1.2. Overview of the basal ganglia architecture
The primate BG is composed of several distinct nuclei with a complex but reasonably well-understood connectivity. We use a somewhat simplified architecture which, nevertheless, captures much of this structure and connectivity (Mink, 1996). The principal nuclei are the striatum, the subthalamic nucleus (STN), the globus pallidus (GP), and the substantia nigra (SN; figure 1a). The GP is also sub-divided into the internal (GPi) and external (GPe) segments, and the SN into the pars reticulata (SNr) and pars compacta (SNc; figure 1b). The biggest proportion of the SNc neural population consists of dopaminergic (dopamine) neurons that send diffuse projections to the striatum (Smith et al., 1994). There, they connect to two different neuronal populations, each expressing a different subtype of dopamine receptors, called D1 and D2 receptors. Interestingly, D1-expressing neurons in the striatum project predominantly to the GPi/SNr while D2-expressing neurons project to the GPe (figure 1a), with all these striatal projections being inhibitory (Ericsson et al., 2013; Smith et al., 1998). Finally, unlike any other nucleus in the BG, the STN sends excitatory projections to its targets, which are the GPi/SNr and the GPe (Shink et al., 1996). Further, these projections are diffuse (Parent & Hazrati, 1993). In return, the GPe sends focused, rather than diffuse, reciprocal inhibitory projections back to the STN. It also sends focused inhibitory projections to the GPi/SNr.

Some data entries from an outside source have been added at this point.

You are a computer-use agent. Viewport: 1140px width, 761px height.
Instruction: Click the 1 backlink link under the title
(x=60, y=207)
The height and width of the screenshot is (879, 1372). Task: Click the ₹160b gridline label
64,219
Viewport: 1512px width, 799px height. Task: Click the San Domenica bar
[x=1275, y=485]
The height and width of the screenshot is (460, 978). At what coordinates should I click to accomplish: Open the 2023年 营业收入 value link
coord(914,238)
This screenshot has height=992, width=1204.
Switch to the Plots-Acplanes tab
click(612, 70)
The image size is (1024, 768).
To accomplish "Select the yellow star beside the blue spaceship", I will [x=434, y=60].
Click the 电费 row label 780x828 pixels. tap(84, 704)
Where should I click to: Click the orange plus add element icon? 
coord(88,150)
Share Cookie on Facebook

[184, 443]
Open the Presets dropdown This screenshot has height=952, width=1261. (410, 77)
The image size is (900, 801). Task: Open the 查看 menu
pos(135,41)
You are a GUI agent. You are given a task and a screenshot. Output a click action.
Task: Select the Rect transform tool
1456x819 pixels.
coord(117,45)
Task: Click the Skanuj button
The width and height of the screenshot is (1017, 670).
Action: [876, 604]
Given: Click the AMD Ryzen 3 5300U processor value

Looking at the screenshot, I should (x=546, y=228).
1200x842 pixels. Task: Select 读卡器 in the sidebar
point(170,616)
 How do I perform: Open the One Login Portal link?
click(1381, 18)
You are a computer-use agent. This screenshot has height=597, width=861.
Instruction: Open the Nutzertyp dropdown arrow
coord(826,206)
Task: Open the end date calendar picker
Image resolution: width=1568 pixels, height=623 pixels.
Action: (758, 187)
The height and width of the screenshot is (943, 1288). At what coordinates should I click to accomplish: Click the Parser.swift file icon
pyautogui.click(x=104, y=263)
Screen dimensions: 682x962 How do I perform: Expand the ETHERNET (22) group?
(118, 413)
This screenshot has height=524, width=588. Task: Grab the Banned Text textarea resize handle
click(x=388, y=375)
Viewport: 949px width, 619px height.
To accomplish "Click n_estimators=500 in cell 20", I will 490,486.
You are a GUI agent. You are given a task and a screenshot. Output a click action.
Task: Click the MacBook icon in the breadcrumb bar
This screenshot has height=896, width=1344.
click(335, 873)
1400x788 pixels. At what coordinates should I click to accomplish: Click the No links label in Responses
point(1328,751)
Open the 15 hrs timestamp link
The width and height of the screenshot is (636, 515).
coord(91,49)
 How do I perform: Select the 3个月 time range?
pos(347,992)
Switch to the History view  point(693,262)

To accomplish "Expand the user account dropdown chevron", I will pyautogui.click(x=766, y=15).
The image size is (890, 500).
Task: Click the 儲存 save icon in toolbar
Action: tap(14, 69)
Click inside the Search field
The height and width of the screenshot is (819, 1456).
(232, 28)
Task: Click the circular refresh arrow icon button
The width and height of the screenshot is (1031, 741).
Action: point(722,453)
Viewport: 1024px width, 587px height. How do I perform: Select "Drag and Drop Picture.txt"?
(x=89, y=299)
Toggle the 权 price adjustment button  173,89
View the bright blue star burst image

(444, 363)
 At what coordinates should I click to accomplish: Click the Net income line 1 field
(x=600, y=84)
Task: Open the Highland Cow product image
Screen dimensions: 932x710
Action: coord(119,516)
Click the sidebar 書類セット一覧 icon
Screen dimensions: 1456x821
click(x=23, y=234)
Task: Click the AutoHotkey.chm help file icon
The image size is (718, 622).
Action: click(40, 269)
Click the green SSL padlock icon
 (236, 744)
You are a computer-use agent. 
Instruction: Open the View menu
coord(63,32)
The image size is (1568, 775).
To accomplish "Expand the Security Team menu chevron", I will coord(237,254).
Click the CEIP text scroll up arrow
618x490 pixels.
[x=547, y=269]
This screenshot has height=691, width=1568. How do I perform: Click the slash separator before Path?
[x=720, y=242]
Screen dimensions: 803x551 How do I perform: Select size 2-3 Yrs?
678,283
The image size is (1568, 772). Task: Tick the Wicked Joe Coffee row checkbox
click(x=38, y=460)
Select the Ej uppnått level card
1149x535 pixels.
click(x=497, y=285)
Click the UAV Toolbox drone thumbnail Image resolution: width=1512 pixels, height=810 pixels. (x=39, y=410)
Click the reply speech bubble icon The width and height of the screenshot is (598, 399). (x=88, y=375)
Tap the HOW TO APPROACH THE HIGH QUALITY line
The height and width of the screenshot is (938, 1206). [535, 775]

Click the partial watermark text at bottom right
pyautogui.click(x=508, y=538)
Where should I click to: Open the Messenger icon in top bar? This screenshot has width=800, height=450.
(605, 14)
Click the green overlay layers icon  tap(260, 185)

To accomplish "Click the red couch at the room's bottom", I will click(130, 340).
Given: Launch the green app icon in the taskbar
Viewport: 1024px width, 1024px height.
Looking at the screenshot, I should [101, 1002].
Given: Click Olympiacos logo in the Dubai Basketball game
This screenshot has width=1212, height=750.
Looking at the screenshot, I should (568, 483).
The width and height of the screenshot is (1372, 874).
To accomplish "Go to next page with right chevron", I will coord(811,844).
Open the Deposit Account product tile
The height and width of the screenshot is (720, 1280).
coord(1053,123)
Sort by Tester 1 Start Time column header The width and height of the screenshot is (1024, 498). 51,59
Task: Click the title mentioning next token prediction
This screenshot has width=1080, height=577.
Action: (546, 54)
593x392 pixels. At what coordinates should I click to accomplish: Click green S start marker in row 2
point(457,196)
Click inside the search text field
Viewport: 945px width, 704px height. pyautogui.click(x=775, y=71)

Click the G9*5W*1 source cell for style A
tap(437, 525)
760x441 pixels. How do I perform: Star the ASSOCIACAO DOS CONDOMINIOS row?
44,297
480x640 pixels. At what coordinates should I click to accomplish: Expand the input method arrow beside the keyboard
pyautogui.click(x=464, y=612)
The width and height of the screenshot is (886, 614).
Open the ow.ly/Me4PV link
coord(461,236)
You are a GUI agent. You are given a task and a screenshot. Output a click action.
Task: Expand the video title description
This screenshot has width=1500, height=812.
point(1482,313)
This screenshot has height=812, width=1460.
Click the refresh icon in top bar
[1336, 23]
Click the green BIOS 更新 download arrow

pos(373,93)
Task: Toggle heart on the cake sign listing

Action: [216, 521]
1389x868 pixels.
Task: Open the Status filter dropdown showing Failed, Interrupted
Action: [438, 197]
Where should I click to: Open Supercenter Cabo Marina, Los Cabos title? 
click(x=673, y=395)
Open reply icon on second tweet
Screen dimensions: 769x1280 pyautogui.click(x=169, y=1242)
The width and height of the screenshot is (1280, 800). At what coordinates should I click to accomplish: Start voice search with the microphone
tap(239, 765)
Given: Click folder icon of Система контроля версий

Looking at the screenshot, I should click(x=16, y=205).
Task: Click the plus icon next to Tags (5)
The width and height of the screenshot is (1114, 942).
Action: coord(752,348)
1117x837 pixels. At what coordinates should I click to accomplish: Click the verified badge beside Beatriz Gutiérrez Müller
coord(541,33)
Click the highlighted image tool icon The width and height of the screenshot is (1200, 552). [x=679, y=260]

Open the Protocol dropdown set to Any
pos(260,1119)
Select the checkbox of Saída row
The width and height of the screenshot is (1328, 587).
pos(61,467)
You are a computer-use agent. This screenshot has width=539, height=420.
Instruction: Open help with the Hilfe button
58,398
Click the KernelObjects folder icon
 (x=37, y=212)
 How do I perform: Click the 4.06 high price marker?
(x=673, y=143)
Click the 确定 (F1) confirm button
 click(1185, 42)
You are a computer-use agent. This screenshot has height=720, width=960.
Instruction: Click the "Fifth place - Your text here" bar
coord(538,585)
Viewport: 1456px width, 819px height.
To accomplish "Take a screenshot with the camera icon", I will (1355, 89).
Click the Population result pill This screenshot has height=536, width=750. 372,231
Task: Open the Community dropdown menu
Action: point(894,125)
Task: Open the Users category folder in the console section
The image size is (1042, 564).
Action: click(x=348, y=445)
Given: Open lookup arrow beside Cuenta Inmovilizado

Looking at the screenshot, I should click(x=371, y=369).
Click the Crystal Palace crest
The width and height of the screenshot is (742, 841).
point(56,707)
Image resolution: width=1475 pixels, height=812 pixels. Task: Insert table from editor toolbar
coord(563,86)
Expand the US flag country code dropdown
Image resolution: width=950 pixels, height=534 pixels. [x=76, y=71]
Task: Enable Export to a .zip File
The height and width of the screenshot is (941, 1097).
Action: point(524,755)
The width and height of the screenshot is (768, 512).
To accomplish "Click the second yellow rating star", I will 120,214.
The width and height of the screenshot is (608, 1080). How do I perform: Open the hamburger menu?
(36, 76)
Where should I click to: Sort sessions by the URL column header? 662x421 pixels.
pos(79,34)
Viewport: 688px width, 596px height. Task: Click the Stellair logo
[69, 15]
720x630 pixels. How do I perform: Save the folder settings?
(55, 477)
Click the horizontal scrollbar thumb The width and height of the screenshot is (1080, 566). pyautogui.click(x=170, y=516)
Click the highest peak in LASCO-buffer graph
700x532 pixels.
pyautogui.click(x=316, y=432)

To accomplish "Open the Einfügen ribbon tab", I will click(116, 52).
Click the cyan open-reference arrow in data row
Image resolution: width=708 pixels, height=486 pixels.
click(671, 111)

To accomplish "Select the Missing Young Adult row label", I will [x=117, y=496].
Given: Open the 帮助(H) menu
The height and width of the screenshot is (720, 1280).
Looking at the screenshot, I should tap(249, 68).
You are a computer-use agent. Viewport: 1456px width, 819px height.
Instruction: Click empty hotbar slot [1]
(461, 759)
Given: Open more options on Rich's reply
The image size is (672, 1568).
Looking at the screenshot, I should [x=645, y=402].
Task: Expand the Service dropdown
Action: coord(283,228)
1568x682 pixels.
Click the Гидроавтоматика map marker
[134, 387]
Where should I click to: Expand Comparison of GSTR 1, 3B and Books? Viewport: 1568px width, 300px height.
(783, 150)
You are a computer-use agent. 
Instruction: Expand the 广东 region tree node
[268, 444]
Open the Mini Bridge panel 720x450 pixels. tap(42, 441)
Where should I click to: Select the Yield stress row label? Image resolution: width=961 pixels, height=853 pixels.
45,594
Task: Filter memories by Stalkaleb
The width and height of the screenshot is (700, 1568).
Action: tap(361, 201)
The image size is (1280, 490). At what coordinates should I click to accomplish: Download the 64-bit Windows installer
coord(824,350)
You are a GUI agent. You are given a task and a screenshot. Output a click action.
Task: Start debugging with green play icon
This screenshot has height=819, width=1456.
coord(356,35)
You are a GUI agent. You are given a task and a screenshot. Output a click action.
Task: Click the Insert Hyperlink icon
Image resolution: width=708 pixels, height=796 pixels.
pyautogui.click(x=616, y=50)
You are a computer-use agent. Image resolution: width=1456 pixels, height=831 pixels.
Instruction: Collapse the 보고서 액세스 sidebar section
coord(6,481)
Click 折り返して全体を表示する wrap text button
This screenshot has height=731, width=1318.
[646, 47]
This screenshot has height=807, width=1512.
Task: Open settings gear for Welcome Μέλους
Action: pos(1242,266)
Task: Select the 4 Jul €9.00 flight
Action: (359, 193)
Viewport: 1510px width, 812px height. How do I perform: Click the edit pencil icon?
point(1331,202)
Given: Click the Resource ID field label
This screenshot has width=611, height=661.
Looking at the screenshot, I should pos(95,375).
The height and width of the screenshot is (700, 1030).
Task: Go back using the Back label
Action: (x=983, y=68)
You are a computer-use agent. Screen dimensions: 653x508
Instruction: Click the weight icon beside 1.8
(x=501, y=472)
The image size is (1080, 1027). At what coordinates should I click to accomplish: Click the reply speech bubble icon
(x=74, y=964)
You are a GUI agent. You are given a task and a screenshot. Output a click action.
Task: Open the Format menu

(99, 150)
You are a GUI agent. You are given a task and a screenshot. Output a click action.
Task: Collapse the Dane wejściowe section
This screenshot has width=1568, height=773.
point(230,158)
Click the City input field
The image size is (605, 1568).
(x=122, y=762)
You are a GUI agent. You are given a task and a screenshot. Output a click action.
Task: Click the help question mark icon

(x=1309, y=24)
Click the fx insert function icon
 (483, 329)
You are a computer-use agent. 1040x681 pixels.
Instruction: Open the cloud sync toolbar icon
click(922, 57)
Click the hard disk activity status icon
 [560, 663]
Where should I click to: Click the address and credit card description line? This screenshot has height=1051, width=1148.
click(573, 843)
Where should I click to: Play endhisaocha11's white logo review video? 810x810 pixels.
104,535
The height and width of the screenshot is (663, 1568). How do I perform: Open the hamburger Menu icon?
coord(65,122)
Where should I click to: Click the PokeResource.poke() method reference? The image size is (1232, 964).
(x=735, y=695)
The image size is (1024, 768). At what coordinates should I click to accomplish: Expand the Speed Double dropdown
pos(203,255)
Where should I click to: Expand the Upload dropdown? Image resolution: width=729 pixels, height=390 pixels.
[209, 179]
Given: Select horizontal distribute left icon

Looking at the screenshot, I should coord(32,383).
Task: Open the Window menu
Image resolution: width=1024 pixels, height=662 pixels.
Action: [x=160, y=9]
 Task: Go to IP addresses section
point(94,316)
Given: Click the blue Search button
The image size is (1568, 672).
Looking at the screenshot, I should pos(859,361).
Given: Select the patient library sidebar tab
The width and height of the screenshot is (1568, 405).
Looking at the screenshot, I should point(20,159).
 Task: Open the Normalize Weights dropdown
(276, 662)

Consistent with the action selection hypothesis and the central switch hypothesis, the BG receives a massive amount of projections from virtually the whole cortex (except the primary visual and auditory cortex), the thalamus and the limbic system (Coizet et al., 2009; Feger et al., 1994; Lanciego et al., 2004; Monakow et al., 1978; Nakano et al., 2000; Sharpe et al., 2019). Consequently, the BG can theoretically receive a great variety of sensory, cognitive, and motivational information (Sharpe et al., 2019), which provides the required contextual information to properly define the relative value of each action (e.g. prominence of the stimulus or immediate utility). These various inputs enter the BG through the striatum and the STN. The main output nuclei of the BG are the GPi and the SNr, which innervate the ventral thalamus, which in turn projects back to the cortex. This thalamo-cortical connection therefore completes an anatomical loop that goes from the cortex to the BG to the thalamus, and back to the cortex (Alexander et al., 1986; Wiesendanger et al., 2004). The BG contains a large amount of these loops, which are organized in parallel with each other. Critically, the BG’s default output is a tonic inhibition from the GPi/SNr to the thalamus (figure 1a, b). Actions are supposed to be permitted in BG by selective release of this inhibition so that reduced output from GPi/SNr leads to disinhibition of an action (Chevalier & Deniau, 1990).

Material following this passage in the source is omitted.